Sanitizer

Sanitizer

Last modified:

Introduction

The Email Sanitizer defines how an email client should handle supported and unsupported HTML features in third-party code (HTML messages).

Audience

This document is intended for:

  1. Implementers: software engineers who implement features relating to the embedding of third-party HTML code in their application particularly in the context of email.
  2. Individuals: developers who wish to understand how code in their HTML emails is modified when rendered by an email client that follows this specification.

Background

The problem

For an email client to safely embed a HTML message, it needs to:

  1. Sanitize the HTML message
  2. Embed the HTML message

In the context of email, a HTML message is considered third-party content and email clients must sanitize this content to safely display it to the recipient. As things stand, each email client has their own way of sanitizing HTML messages. They mainly differ in two ways:

  1. Supported features: What HTML/CSS features are considered safe to keep
  2. Unsupported features: How HTML/CSS features that are not considered safe are handled

Given each email client has their own implementation of (2), even if all email clients agreed on (1), there can still be major inconsistencies in how HTML messages are rendered in different email clients.

Embedding contexts

Embedding third-party code is another challenge email clients face. Currently there are 3 distinct embedding contexts:

  1. Native app
  2. Web page (webmail client): embedded in an <iframe>
  3. Web page (webmail client): directly embedded in the same page

Email clients need to take the embedding context into account as it can affect how they handle the HTML message.

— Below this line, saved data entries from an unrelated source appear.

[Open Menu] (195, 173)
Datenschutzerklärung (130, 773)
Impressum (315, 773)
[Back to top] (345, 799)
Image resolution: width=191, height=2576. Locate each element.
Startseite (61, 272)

What may be considered safe when embedded in an <iframe>, may not be safe when directly embedded in the same page. And in some contexts, email clients may need to do additional processing such as CSS scoping.

Solution

Having a standardized sanitization approach for third-party code (i.e. HTML messages) in email clients tackles the core issue most directly. Getting there requires:

  1. Documenting a specification which details how supported and unsupported features should be handled.
  2. Building an open source, email-specific sanitizer. Email clients can choose to use this sanitizer, but they would also be free to build their own spec-compliant version.